3

I have two unsorted arrays of 32-bit unsigned integers, size N1 and N2, respectively. Each array may contain duplicates. I would like to map each value (2^32 possible keys) to a spot in a byte-array of size (N1 + N2) to record frequencies of each key. Duplicate key values should map to the same position in this array. Additionally, the frequency of each integer won't go above 100 (which is why I chose a byte-array to record each key's frequency to save space); if the max possible frequency were to go above this, I would simply change the byte-array to an array of shorts or something.

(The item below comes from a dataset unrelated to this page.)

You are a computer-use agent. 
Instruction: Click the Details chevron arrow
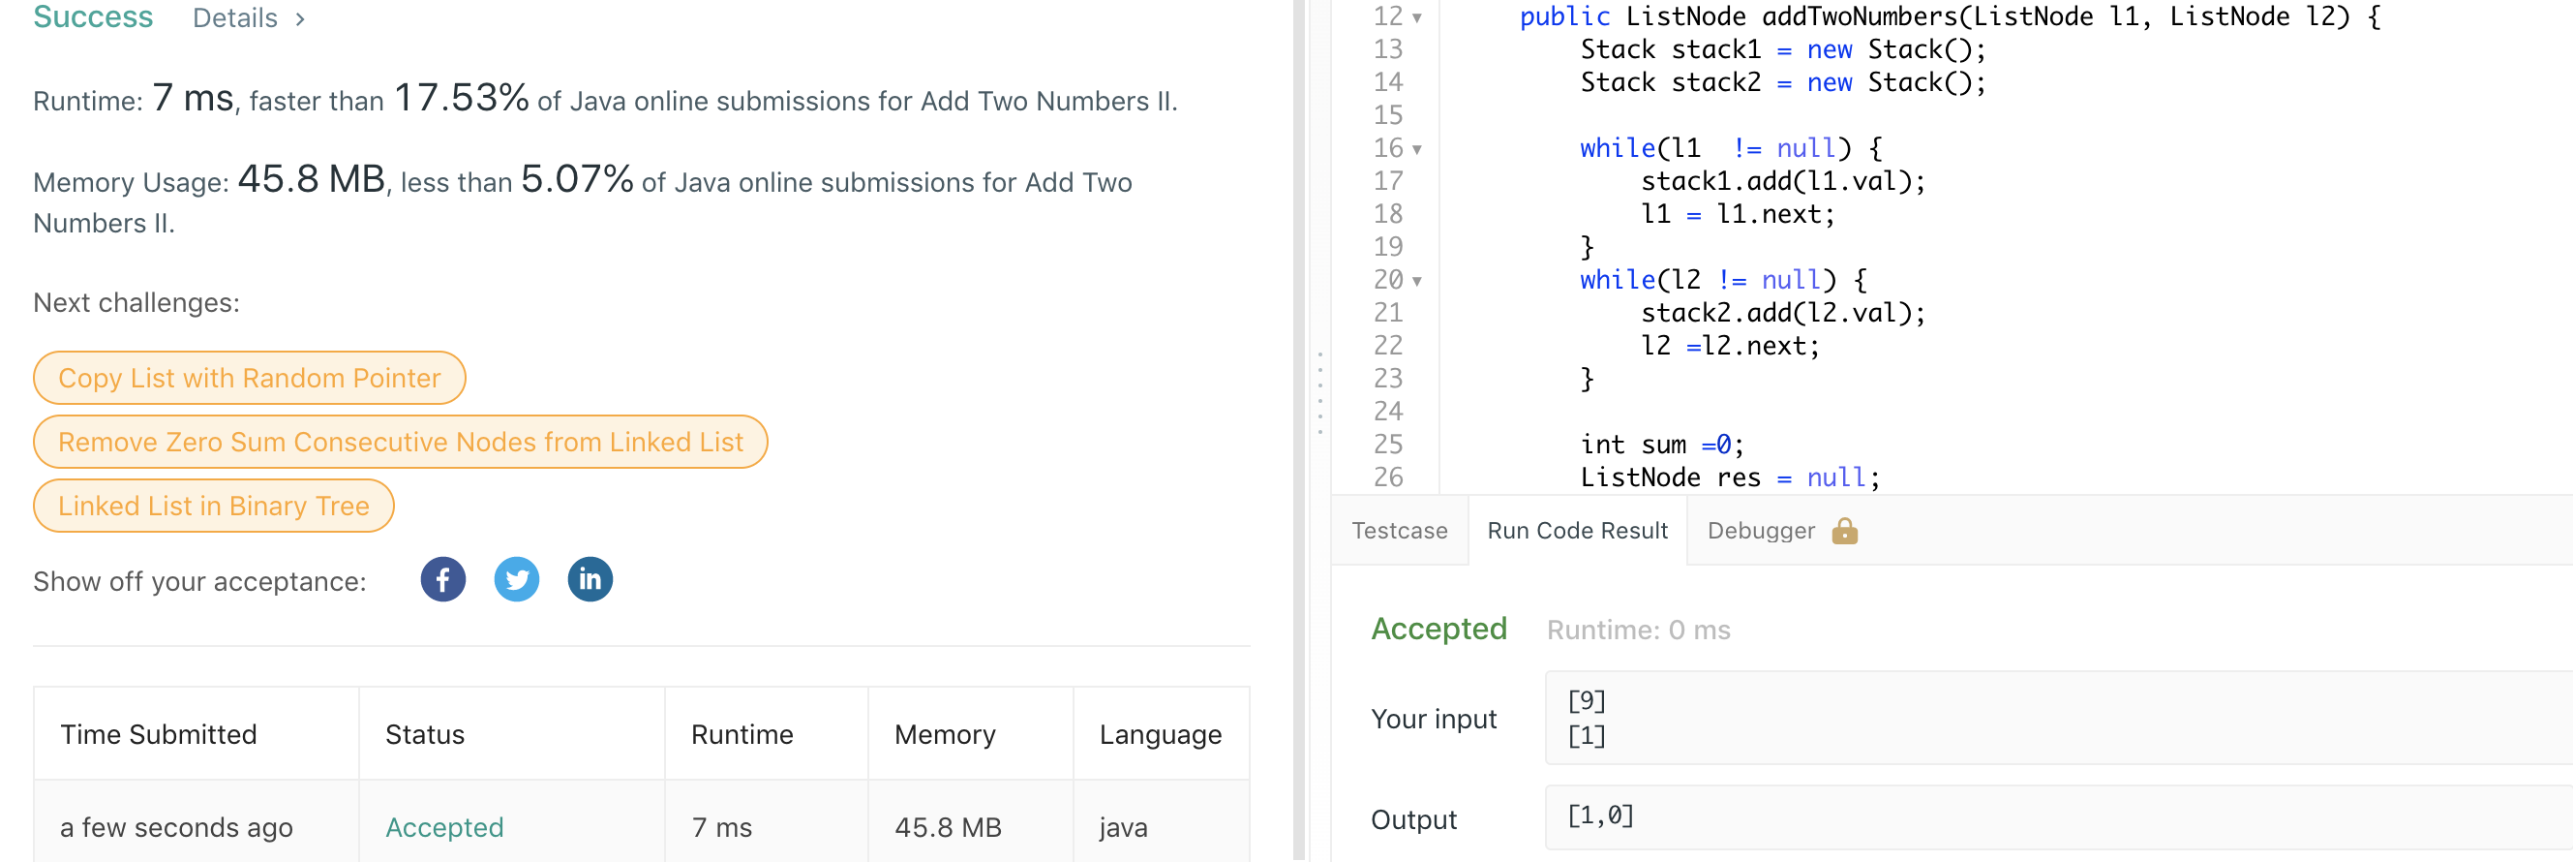300,19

In the end, I need an array of size N1 + N2 -- not necessarily all entries will be used, as duplicates may have been encountered -- with frequencies of each unique key value. Worst case scenario, only one byte entry will be used (e.g. all values in both arrays are the same) leaving ((N1 + N2) - 1) entries unused. Best case scenario, all byte-entries are used.

From what I understand, I need to find a minimally perfect hashing function to map a known number of unknown keys (N1 + N2; all ranging from 0 - 2^32) to a known number of spots (N1 + N2). I was able to find a few other posts, but both answers basically said use gperf:

Is it possible to make a minimal perfect hash function in this situation?

Minimal perfect hash function

The second one (Minimal perfect hash function) is exactly what I'm attempting to do.

Rather than expecting source code from an answer (I'm using C by the way), I'd much prefer an explanation of how to go about creating a minimally perfect hashing function for N-number of any possible positive integers to N buckets. I could easily do this with a 4 GB array of direct mappings for every possible integer with lots of unused space, but I'd rather try to reduce this massive inefficiency of space. I'm also hoping to not use any external libraries, mostly for educational purposes to learn more about hashing, itself.

Community
  • 1
  • 1
datboi
  • 437
  • 4
  • 10
  • 1
    Why must it be _minimal_ ? Why must it be _perfect_ ? Given the requirement: tablesize = (n1+n2), an ordinary hash function would need only avg ~(O= 1.5) * (n1+n2) probes. – wildplasser Nov 07 '13 at 00:27
  • I never said it needed to be perfect; my goal's a minimal-perfect hash table. And I'm honestly just looking for advice on how to design a hash function that can generate unique indicies for any positive integer with only using a maximum of (N1 + N2) entries with no collisions. Not sure if this is right, but a worst-case scenario with collisions allowed results in O(N) operation, would it not? – datboi Nov 07 '13 at 00:42
  • A perfect hash function would have exactly 2^32 entries (in this case) for N-number of input values so no collisions would ever happen. A minimally-perfect hash function would only require N-number of unique entries for N-number of unique input values. This is a good explanation of the difference between the two: http://cmph.sourceforge.net/concepts.html – datboi Nov 07 '13 at 01:07

2 Answers2

1

This is clearly impossible. If you have N numbers, there's no way to come up with a function which will hash them all to distinct values in the range [0, N) unless you know what those numbers are going to be beforehand. Otherwise, given any such function (with N < 2^32, of course), there will be at least one pair of integers such that both of those integers hash to the same value, so that function won't be perfect if those integers both show up in the input.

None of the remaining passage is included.